Dames, Ducks and the Defiant



At my parents house to-day, I found a lot of ornaments had just been added to the Christmas tree, including artefacts of my youth as a Trekkie;


I love my Enterprise-D ornament, but it always bugged me that it was white instead of the Enterprise-D's actual colour, a pale, greyish blue.



I can't imagine there're many people with a Romulan Warbird ornament.


Nothing says Christmas like the U.S.S. Defiant. Stick it to the Dominion this holiday season.


Guilty, vaguely Norwegian Elvis. I think this one's my mother's.


I think this one's my mother's, too. I'm not sure who it is, but I thought it was very regal.

I was really digging my sister's vintage style Barbie ornaments;







"Oh, how can you talk like that when my husband's dead, Mr. Marlowe!"

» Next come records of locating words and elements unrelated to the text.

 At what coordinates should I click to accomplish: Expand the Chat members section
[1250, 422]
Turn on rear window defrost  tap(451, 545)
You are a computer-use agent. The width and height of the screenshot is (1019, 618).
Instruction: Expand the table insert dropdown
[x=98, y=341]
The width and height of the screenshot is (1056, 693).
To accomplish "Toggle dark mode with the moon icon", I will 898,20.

My Disney duck obsession that goes back to an even younger age;




This Garfield one was always one of my favourites. My favourites were always the ones that tried to counterfeit reality, in this case using different components to give the impression of an actual cartoon cat in a bag;


Read more War and Peace last night--Pierre's encounter with a prominent freemason. Pierre, established as a serious, intellectual character at this point in the book finds himself immensely troubled after shooting a man who may be his wife's lover in a duel. The man, Dolokhov, doesn't die, and we don't get the impression Dolokhov wasn't making love to Pierre's wife, but I loved how the result of the duel Pierre'd rashly instigated wasn't satisfaction for Pierre, or doubt that Dolokhov was his wife's lover, but rather an overwhelming feeling that life was a sort of aimless and destructive trap. Previously an atheist, we see him very eagerly wooed by the freemason's pitch for Christianity and I was impressed that Tolstoy's narrative itself is neither definitely religious or anti-religious--one can see that the despair of his present circumstances drives Pierre to find something to hold onto. The mason's argument seems to be based on the idea that grace in human's is God, and the utility of this idea seemed rather clear to me--one can feel more secure in attempting to do good things if one can disassociate that motive from past action which one might feel guilty about. Then, there's neatly compartmentalised the dirty parts of a personality and the clean parts. I'm happy Pierre's starting to feel better, but I can see how this philosophy could lead to some problems.

Last night's tweets;

Why's it hard to find glass bowls with glass lids?
They don't want you microwaving spinach.
It's good for you if it's approved by kids.
Their exiled king's Dennis Kucinich.